Directions:
A: List every country that the Paul Kelly profile names.
B: Copy the passage of the Paul Kelly profile that lies between "Previously, Professor Kelly" and "and the UK.", inclusive.

Text for analysis:
----------
Professor Paul Kelly
Professor Paul Kelly is Chief Health Officer of the ACT and Deputy Director General of Population Health in the ACT Government Health Directorate. He is a founding partner of the Prevention Centre.
As Professor at ANU Medical School specialising in epidemiology and population health, Professor Kelly has 25 years’ research experience and has published over 100 peer reviewed journal articles and book chapters. His research and professional interests include health services and population health systems; infectious disease epidemiology, in particular influenza, pneumonia and tuberculosis (TB); whole of government policy approaches to non-communicable disease control and prevention, in particular obesity prevention; Aboriginal and Torres Strait Islander and refugee health, health services and health systems research; and public health education and training.
Previously, Professor Kelly worked in research, health systems development, postgraduate teaching and as a health service executive including five years in the role of Director of the Masters of Applied Epidemiology Program at the National Centre for Epidemiology & Population Health at ANU, and nine years in the Northern Territory working as a Principle Research Fellow with the Menzies School of Health Research, as well as with the Centre for Disease Control in the NT Department of Health. His work has taken him to five countries on four continents including Malawi, Indonesia, East Timor, and the UK.
----------
Records:
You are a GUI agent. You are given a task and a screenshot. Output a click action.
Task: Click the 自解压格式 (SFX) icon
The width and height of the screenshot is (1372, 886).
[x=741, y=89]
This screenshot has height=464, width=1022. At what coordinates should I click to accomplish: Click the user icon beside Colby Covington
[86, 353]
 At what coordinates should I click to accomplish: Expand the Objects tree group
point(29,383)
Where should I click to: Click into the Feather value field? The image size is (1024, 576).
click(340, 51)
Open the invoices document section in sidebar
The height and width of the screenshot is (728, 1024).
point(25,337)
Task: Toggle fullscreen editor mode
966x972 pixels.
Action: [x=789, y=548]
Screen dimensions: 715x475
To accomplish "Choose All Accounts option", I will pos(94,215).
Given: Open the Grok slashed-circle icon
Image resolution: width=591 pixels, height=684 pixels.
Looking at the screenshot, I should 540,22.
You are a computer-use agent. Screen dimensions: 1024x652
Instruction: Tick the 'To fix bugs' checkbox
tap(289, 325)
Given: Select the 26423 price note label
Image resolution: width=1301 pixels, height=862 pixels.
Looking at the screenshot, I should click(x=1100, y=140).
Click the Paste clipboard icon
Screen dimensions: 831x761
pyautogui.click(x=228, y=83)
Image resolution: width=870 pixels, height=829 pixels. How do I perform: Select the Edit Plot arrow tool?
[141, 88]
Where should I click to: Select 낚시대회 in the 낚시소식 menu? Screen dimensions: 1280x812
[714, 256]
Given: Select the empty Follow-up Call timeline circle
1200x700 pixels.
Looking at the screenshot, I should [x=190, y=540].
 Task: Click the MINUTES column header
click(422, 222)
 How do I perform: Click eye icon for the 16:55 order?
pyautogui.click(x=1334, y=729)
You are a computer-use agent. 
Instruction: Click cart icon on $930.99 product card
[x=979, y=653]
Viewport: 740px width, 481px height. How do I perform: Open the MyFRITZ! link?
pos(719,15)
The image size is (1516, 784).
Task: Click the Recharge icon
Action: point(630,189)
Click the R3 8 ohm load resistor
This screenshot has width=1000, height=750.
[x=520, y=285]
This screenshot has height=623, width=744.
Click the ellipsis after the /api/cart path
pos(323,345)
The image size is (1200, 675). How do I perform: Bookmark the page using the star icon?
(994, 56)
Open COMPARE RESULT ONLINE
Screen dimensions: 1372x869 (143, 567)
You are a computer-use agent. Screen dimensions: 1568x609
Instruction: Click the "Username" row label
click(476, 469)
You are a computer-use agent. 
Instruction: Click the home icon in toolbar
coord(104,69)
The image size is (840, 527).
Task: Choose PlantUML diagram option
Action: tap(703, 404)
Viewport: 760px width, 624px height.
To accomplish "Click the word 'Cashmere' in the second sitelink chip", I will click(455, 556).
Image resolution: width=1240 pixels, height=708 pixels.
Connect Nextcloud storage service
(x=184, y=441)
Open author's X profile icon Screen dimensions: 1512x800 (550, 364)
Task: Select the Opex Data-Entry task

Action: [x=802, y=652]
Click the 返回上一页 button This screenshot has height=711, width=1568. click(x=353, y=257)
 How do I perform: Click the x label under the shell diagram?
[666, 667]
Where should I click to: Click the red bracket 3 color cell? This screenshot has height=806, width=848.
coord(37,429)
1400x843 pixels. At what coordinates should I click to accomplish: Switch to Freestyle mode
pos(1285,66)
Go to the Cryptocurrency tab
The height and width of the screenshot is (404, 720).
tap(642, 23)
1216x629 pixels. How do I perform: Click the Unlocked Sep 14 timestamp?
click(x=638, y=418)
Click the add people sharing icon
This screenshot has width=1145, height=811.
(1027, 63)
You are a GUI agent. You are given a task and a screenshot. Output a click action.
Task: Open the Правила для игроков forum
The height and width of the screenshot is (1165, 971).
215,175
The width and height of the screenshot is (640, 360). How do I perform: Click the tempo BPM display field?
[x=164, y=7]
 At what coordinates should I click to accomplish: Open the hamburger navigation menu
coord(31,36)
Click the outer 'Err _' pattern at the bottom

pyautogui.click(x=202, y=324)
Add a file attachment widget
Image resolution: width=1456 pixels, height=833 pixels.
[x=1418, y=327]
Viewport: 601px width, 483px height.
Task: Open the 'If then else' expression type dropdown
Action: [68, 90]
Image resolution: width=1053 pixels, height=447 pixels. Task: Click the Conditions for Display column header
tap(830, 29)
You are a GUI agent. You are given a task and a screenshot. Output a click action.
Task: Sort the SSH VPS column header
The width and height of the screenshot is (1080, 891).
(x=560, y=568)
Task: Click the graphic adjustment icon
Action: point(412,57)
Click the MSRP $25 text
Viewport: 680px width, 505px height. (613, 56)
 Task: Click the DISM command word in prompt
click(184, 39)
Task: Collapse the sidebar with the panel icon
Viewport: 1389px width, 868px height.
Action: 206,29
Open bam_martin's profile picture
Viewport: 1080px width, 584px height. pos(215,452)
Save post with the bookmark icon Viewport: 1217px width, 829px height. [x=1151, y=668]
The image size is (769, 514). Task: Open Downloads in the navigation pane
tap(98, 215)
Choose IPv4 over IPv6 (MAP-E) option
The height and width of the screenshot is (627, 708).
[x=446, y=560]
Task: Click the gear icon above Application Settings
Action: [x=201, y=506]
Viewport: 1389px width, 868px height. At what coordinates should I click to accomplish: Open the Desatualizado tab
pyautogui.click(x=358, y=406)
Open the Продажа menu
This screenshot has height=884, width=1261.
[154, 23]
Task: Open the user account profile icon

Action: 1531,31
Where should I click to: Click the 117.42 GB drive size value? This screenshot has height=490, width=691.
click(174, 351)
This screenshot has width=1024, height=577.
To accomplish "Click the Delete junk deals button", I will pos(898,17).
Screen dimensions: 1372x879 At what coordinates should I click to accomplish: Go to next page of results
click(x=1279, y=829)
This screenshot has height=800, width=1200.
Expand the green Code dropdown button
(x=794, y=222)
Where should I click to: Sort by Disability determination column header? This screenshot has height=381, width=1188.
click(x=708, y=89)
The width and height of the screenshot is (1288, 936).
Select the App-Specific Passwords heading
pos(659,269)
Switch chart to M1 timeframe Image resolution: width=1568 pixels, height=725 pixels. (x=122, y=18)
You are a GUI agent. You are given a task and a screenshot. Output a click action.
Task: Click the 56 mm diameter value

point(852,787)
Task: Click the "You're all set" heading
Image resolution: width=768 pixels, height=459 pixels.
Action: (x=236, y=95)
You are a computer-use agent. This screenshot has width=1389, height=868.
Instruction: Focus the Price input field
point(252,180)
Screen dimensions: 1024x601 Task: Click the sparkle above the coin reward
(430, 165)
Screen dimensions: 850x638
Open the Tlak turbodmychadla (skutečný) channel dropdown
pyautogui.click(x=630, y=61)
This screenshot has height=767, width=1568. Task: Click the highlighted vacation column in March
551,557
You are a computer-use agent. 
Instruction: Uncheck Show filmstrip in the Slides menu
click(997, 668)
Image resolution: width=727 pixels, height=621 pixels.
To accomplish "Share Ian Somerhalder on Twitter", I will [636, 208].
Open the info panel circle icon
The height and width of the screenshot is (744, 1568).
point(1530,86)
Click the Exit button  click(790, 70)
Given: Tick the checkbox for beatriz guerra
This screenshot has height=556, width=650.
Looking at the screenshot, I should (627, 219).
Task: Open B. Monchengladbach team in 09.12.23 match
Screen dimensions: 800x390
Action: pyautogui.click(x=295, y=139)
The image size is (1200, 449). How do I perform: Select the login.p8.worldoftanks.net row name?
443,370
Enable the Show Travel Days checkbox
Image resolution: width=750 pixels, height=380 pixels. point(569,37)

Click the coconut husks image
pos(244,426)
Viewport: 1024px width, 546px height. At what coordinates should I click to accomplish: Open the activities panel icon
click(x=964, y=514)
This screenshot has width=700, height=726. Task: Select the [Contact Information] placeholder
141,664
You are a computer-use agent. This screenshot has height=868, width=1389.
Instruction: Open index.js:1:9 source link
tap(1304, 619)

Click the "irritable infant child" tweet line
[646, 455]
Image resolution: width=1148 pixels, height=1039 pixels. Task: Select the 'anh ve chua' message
----------
Problem solutions:
A: Malawi, Indonesia, East Timor, the UK

B:
Previously, Professor Kelly worked in research, health systems development, postgraduate teaching and as a health service executive including five years in the role of Director of the Masters of Applied Epidemiology Program at the National Centre for Epidemiology & Population Health at ANU, and nine years in the Northern Territory working as a Principle Research Fellow with the Menzies School of Health Research, as well as with the Centre for Disease Control in the NT Department of Health. His work has taken him to five countries on four continents including Malawi, Indonesia, East Timor, and the UK.